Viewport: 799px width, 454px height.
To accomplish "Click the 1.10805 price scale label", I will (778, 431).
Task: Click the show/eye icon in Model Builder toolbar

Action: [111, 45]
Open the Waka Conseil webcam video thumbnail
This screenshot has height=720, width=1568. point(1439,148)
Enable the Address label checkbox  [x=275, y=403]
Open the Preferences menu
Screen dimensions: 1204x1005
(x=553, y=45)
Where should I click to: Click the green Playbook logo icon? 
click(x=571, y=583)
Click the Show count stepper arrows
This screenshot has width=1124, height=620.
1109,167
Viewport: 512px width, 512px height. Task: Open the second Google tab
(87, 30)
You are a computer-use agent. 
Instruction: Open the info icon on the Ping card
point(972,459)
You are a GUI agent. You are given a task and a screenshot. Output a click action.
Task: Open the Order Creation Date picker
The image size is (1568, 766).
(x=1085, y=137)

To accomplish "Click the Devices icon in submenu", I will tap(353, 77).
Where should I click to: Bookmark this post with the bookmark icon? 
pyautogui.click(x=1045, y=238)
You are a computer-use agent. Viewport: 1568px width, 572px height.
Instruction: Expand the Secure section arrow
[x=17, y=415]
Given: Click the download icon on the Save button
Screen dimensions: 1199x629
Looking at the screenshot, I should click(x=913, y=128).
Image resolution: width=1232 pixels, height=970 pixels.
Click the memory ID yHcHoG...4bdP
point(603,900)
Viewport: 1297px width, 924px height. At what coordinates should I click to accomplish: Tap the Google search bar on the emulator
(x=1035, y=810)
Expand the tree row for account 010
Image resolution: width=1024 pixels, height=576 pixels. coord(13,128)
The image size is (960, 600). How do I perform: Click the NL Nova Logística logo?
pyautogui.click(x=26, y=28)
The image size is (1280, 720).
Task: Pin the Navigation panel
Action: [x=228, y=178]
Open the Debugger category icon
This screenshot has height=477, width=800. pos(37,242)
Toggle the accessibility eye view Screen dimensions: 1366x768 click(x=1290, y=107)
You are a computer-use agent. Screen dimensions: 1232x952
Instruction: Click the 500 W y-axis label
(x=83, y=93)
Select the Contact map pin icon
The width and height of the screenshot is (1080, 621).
####
### [Short task]
Find each line in the data above that contains the string "resolution" and copy those lines. Treat uppercase and lowercase letters as different.

### [Task response]
Image resolution: width=1232 pixels, height=970 pixels.
Image resolution: width=1024 pixels, height=576 pixels. coord(13,128)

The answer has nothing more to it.